The unrest within the Mafia—and the effect this has on all levels of organized crime—reaches far beyond the sidewalks and back alleys of New York. In Chicago, young toughs who are fighting over lucrative jobs in the organization have produced the worst intramural bloodbath since Al Capone seized control in the 1920s. The toll since December 1973: 21 dead. Observes Peter Vaira, chief of the Justice Department's anti-Mafia strike force in the city: "The younger faction wants more power and a bigger piece of the action. There will be more killings." At the same time, mobsters from New York and Chicago are invading California, shouldering aside the state's aging dons and grabbing a large share of the West's lucrative rackets.

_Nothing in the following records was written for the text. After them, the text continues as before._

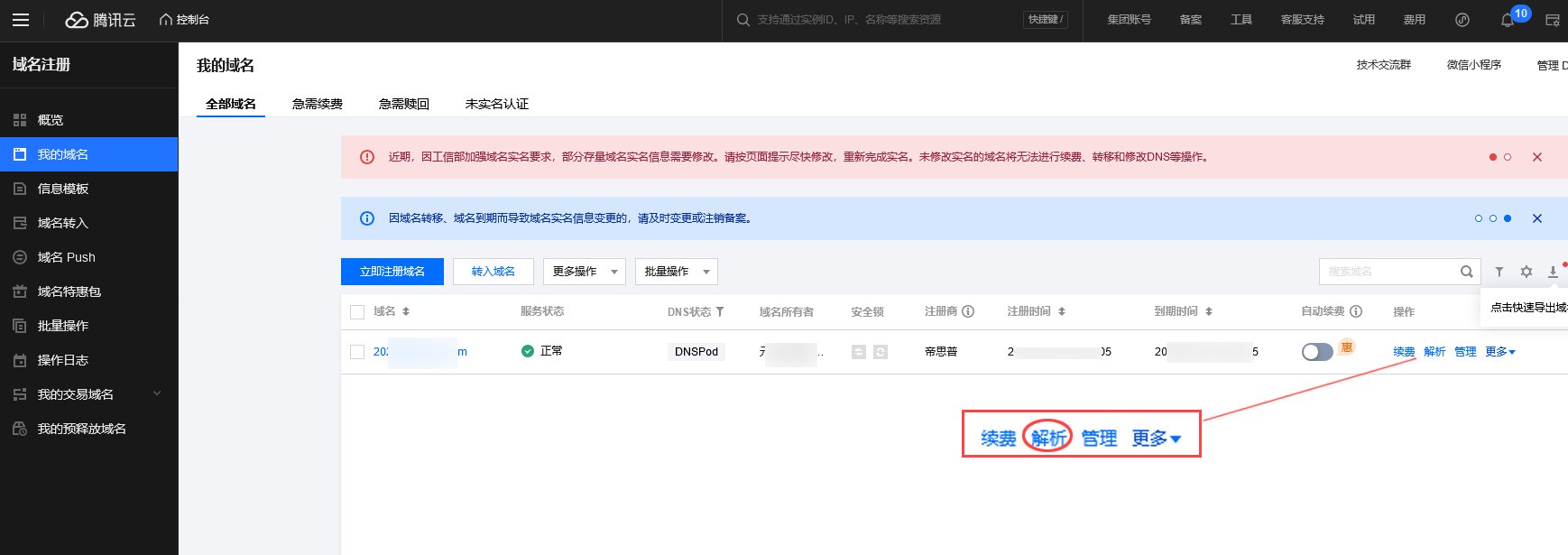This screenshot has height=555, width=1568.
Task: Switch to the 急需续费 tab
Action: pyautogui.click(x=318, y=104)
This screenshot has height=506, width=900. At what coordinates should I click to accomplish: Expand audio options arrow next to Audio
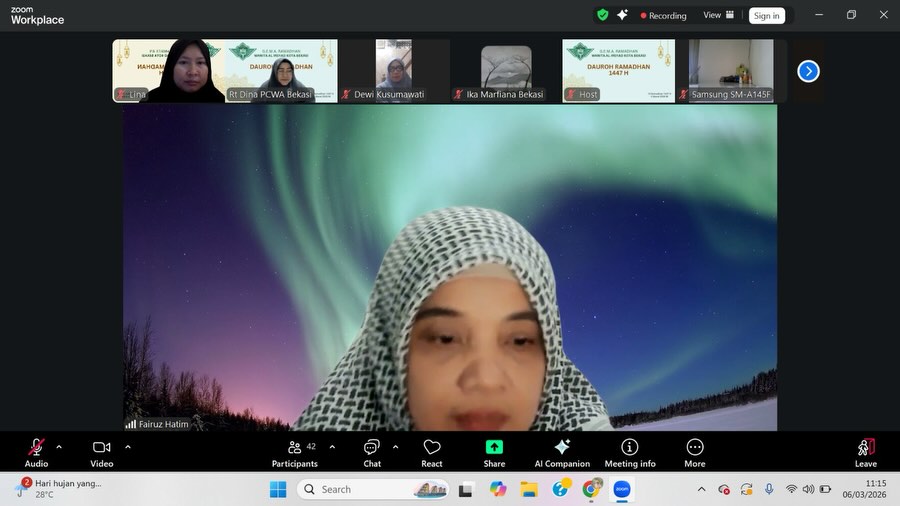[x=59, y=447]
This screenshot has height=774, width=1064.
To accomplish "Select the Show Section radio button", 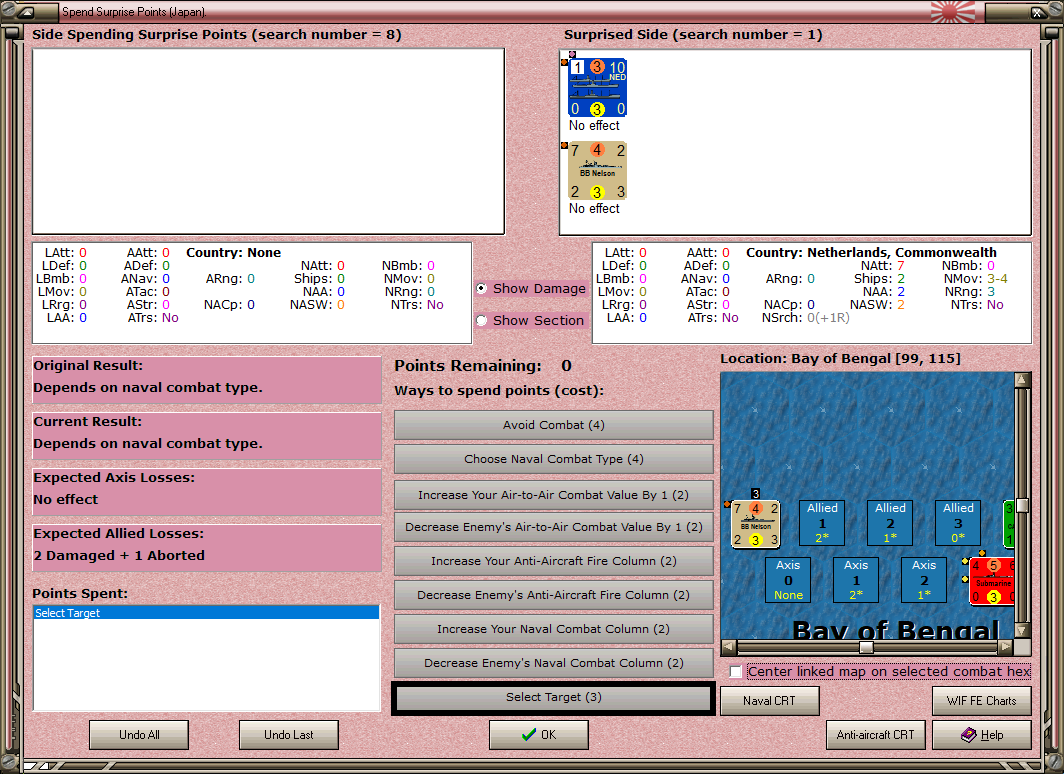I will pos(481,320).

Two developments have caused the underworld upheaval:
1) The death last fall of New York Don Carlo Gambino, who as capo di tutti capi had brought a measure of peace to the nation's Mafia families through guile, diplomacy and strong-arm discipline. His elaborate funeral marked the end of an era, for he was the last of the graybeard Godfathers who dominated the Mafia in the 1950s and 1960s. The others are either in their graves or living in expensive Sunbelt retirement homes in Florida, Arizona and Palm Springs, Calif.
2) A revolt by vicious young mobsters outside of New York against many of the remaining Mob elders, who had been spooked by repeated federal investigations from the 1950s until the early 1970s. For fear of letting in undercover agents, the old dons "closed the books" in 1965—that is, they stopped admitting new members. To keep a low public profile, they put the brakes on their men. To evade police wiretaps, they operated furtively from phone booths.